=== BRIEF ===
Restate the last part of the records below word for word, beginning at the line with "The image size is (939, 423)." and ending at the final line.

* * * * * * * * *

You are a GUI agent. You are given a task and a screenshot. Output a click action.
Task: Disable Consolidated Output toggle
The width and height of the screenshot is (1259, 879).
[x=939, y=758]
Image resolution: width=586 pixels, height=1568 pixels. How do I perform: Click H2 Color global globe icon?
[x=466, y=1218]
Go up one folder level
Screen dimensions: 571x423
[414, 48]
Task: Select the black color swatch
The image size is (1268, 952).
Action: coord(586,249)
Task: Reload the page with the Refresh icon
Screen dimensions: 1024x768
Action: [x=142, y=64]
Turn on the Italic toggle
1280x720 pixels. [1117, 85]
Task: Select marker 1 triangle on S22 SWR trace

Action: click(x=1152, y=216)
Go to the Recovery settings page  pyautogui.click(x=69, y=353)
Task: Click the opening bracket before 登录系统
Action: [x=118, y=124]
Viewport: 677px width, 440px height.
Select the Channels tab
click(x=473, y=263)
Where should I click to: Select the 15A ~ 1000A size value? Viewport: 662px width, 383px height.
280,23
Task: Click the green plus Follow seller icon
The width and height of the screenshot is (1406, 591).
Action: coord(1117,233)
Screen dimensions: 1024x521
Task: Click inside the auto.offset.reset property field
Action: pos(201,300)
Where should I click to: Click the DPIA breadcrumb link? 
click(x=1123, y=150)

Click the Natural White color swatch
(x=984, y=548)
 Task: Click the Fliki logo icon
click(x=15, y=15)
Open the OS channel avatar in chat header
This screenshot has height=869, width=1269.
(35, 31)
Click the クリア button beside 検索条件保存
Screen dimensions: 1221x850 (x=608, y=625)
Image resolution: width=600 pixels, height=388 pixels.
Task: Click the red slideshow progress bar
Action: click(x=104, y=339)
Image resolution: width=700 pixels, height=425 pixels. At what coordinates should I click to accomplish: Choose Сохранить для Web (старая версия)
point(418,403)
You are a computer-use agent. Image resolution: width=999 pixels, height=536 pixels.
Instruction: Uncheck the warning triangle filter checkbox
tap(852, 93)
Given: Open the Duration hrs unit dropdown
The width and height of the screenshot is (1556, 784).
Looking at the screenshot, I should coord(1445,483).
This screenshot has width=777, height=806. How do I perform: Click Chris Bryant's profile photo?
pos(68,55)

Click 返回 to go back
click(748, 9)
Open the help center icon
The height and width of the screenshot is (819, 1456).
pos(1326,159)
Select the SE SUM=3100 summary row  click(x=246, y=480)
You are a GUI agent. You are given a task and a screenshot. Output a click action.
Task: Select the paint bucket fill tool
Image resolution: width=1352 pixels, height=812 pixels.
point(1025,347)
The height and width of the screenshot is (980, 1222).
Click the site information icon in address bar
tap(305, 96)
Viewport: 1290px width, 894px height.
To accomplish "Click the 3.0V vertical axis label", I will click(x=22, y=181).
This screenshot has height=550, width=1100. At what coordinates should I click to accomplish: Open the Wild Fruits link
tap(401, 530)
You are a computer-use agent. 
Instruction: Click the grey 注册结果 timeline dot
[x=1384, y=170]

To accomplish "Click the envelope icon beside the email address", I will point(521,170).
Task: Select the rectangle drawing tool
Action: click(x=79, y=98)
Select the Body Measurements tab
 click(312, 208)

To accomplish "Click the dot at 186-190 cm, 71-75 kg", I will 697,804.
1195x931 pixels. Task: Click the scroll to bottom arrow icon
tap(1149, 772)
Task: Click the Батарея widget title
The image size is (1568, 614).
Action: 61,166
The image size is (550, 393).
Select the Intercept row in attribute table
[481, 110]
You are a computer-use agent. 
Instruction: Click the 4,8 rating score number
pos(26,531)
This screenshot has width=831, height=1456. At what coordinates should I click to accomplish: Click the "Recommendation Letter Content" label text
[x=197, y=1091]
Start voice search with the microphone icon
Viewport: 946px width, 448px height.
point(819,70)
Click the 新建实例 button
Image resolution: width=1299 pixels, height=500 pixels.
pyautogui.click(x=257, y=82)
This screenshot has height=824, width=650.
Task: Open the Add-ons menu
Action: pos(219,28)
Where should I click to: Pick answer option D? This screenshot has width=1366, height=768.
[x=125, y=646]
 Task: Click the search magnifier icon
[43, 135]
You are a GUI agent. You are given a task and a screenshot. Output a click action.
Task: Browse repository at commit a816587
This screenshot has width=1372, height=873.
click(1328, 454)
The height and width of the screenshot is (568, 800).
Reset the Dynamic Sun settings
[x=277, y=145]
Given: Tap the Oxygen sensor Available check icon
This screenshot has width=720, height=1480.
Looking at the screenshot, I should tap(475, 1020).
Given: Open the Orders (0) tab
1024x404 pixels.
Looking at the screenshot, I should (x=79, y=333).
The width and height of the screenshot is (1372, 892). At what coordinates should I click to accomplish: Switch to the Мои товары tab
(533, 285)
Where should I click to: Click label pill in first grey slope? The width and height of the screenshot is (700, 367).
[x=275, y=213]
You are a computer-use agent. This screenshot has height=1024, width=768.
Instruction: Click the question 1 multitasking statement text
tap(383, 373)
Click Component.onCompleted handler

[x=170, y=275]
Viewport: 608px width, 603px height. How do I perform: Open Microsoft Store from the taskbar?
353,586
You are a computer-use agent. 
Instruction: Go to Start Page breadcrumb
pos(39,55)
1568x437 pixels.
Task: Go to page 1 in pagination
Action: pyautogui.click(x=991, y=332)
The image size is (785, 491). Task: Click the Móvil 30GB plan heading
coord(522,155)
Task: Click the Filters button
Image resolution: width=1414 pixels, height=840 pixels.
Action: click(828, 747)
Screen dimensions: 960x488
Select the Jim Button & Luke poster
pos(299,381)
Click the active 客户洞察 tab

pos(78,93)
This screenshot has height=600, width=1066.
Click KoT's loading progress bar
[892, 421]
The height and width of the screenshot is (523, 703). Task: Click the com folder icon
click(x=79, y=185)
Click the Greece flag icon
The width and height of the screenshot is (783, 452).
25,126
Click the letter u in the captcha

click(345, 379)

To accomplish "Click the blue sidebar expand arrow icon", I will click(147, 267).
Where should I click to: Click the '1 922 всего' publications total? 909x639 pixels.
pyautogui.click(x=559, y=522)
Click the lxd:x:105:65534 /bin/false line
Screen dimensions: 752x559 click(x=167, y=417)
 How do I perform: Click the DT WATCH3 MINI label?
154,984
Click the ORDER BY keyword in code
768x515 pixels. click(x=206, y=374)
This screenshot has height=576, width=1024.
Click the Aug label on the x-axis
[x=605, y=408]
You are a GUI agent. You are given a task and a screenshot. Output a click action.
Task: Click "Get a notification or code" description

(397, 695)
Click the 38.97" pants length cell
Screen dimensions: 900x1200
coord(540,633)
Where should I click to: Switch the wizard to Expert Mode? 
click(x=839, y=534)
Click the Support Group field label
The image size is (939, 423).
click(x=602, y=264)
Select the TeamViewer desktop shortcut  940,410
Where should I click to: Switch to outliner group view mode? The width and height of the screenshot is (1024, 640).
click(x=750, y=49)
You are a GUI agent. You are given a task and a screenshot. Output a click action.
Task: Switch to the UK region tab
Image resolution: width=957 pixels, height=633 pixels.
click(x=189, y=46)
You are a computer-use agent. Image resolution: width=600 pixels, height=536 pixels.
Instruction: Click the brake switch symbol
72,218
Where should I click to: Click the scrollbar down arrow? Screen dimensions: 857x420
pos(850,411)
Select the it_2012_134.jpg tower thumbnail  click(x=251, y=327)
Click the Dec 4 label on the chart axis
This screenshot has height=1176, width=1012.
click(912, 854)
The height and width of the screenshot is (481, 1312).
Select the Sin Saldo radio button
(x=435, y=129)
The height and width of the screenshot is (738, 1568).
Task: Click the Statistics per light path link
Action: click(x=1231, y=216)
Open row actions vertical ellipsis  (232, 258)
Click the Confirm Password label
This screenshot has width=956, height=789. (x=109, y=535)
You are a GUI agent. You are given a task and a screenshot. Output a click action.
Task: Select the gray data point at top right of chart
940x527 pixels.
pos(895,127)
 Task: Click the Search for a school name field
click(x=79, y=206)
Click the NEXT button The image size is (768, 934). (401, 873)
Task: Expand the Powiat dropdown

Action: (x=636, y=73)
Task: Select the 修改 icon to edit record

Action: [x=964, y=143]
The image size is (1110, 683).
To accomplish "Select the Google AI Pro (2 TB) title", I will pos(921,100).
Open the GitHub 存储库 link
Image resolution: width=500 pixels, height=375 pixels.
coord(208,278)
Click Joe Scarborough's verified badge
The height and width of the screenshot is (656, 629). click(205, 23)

* * * * * * * * *

=== OUTPUT FOR THIS EXERCISE ===
The image size is (939, 423).
click(x=602, y=264)
Select the TeamViewer desktop shortcut  940,410
Where should I click to: Switch to outliner group view mode? The width and height of the screenshot is (1024, 640).
click(x=750, y=49)
You are a GUI agent. You are given a task and a screenshot. Output a click action.
Task: Switch to the UK region tab
Image resolution: width=957 pixels, height=633 pixels.
click(x=189, y=46)
You are a computer-use agent. Image resolution: width=600 pixels, height=536 pixels.
Instruction: Click the brake switch symbol
72,218
Where should I click to: Click the scrollbar down arrow? Screen dimensions: 857x420
pos(850,411)
Select the it_2012_134.jpg tower thumbnail  click(x=251, y=327)
Click the Dec 4 label on the chart axis
This screenshot has height=1176, width=1012.
click(912, 854)
The height and width of the screenshot is (481, 1312).
Select the Sin Saldo radio button
(x=435, y=129)
The height and width of the screenshot is (738, 1568).
Task: Click the Statistics per light path link
Action: click(x=1231, y=216)
Open row actions vertical ellipsis  (232, 258)
Click the Confirm Password label
This screenshot has width=956, height=789. (x=109, y=535)
You are a GUI agent. You are given a task and a screenshot. Output a click action.
Task: Select the gray data point at top right of chart
940x527 pixels.
pos(895,127)
 Task: Click the Search for a school name field
click(x=79, y=206)
Click the NEXT button The image size is (768, 934). (401, 873)
Task: Expand the Powiat dropdown

Action: (x=636, y=73)
Task: Select the 修改 icon to edit record

Action: [x=964, y=143]
The image size is (1110, 683).
To accomplish "Select the Google AI Pro (2 TB) title", I will pos(921,100).
Open the GitHub 存储库 link
Image resolution: width=500 pixels, height=375 pixels.
coord(208,278)
Click Joe Scarborough's verified badge
The height and width of the screenshot is (656, 629). click(205, 23)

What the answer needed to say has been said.